WASHINGTON — In a case that echoes the Jack Abramoff influence-peddling scandal, two Northern California Republican congressmen used their official positions to try to stop a federal investigation of a wealthy Texas businessman who provided them with political contributions.
Reps. John T. Doolittle and Richard W. Pombo joined forces with former House Majority Leader Tom DeLay of Texas to oppose an investigation by federal banking regulators into the affairs of Houston millionaire Charles Hurwitz, documents recently obtained by The Times show. The Federal Deposit Insurance Corp. was seeking $300 million from Hurwitz for his role in the collapse of a Texas savings and loan that cost taxpayers $1.6 billion.
The investigation was ultimately dropped.
The effort to help Hurwitz began in 1999 when DeLay wrote a letter to the chairman of the FDIC denouncing the investigation of Hurwitz as a "form of harassment and deceit on the part of government employees." When the FDIC persisted, Doolittle and Pombo -- both considered proteges of DeLay -- used their power as members of the House Resources Committee to subpoena the agency's confidential records on the case, including details of the evidence FDIC investigators had compiled on Hurwitz.
Then, in 2001, the two congressmen inserted many of the sensitive documents into the Congressional Record, making them public and accessible to Hurwitz's lawyers, a move that FDIC officials said damaged the government's ability to pursue the banker.
The FDIC's chief spokesman characterized what Doolittle and Pombo did as "a seamy abuse of the legislative process." But soon afterward, in 2002, the FDIC dropped its case against Hurwitz, who had owned a controlling interest in the United Savings Assn. of Texas.
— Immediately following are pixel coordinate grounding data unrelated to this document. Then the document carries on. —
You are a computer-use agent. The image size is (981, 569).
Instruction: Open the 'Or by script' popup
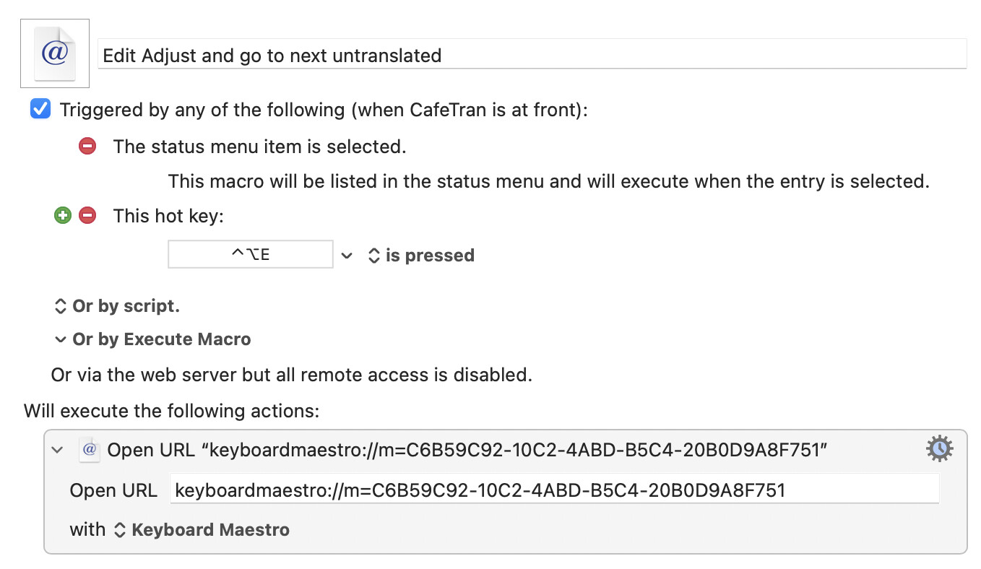117,305
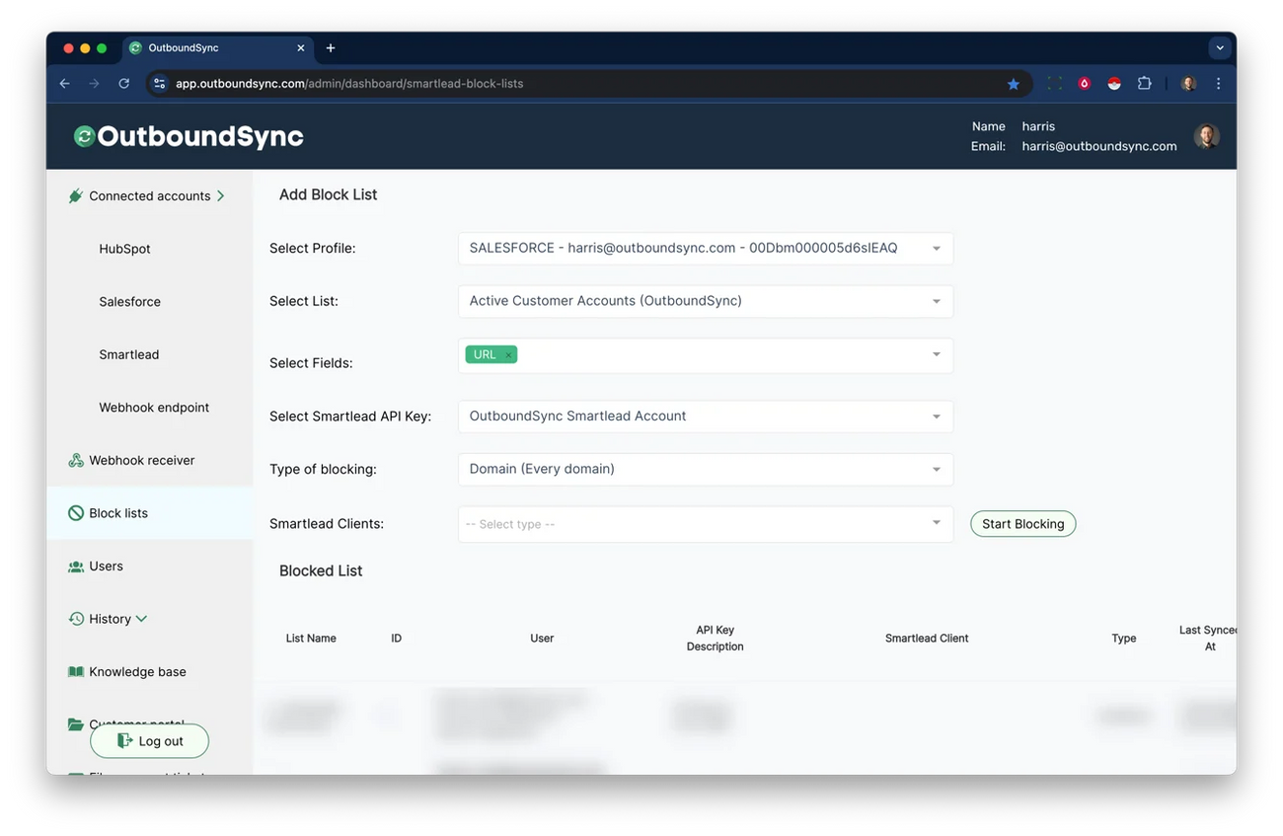
Task: Click the Connected accounts icon
Action: coord(76,194)
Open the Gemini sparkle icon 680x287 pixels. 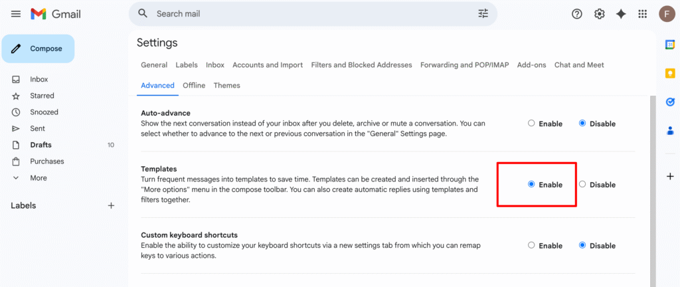coord(621,14)
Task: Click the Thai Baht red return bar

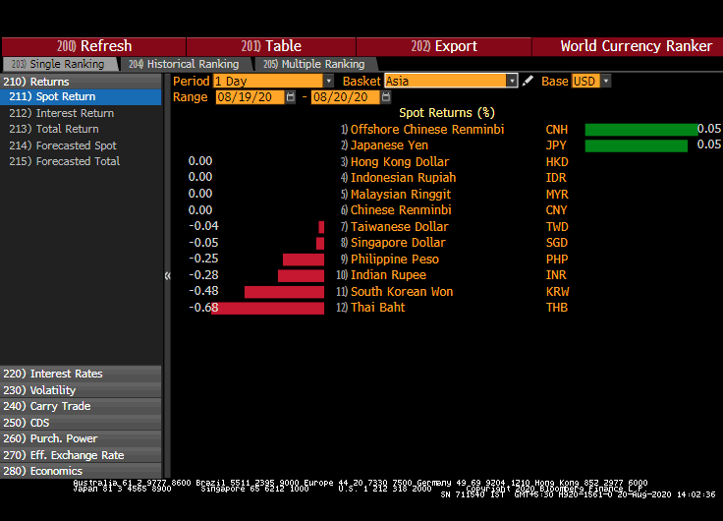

United Savings' failure was one of the worst of the S&L debacles in the 1980s.
Doolittle and Pombo did not respond to requests for interviews last week. They publicly defended Hurwitz at the time, saying the inquiry was unfair. Hurwitz's lawyer said Friday that the FDIC had been overzealous. This summer, a judge in Texas agreed and awarded Hurwitz attorney fees and other costs in a civil suit he filed. "They sought to humiliate him," U.S. District Judge Lynn N. Hughes, said in the ruling. The government is appealing the decision.
In key aspects, the Hurwitz case follows the pattern of the Abramoff scandal: members of Congress using their offices to do favors for a politically well-connected individual who, in turn, supplies them with campaign funds. Although Washington politicians frequently try to help important constituents and contributors, it is unusual for members of Congress to take direct steps to stymie an ongoing investigation by an agency such as the FDIC.
And the actions of the two Californians reflect DeLay's broad strategy of cementing relationships with individuals, business interests and lobbyists whose financial support enabled Republicans to extend their grip on Congress and on government agencies as well. The system DeLay developed and Abramoff took part in went beyond simple quid pro quo; it mobilized whatever GOP resources were available to help those who could help the party.
In the Hurwitz case, Doolittle and Pombo were in a position to pressure the FDIC and did so. Pombo received a modest campaign contribution. In another case, Pombo helped one of Abramoff's clients, the Mashpee Indians in Massachusetts, gain official recognition as a tribe; the congressman received contributions from the lobbyist and the tribe in that instance.
Andrew Wheat, research director for Texans for Public Justice, a nonpartisan electoral reform group based in Austin, put it this way: "DeLay and Hurwitz seem like natural allies in that they have geographic and ideological proximity. Mr. Hurwitz is a guy who has a reputation of being willing to pay to play. And DeLay likes to play that game too, so there's a natural affinity."
DeLay announced Saturday that he was giving up his efforts to regain the majority leader position. He was majority whip when he first became involved in helping Hurwitz.
In the Abramoff scandal, members of Congress allegedly did favors for the politically connected lobbyist's clients -- including Indian casinos -- and received campaign contributions and lavish free entertainment. Last week, the lobbyist pleaded guilty in separate cases in Miami and Washington in a deal that government investigators hope will lead to more prosecutions. Others involved have also made deals to cooperate, and Washington is braced for new criminal charges to come.
The episode involving Hurwitz and the two California congressmen took place with little public notice just before the Abramoff scandal began to escalate. The Sacramento Bee published a story when Doolittle inserted FDIC investigative documents into the Congressional Record, noting that it occurred at a time when Congress was distracted by the Sept. 11 terrorist attacks and the anthrax episode.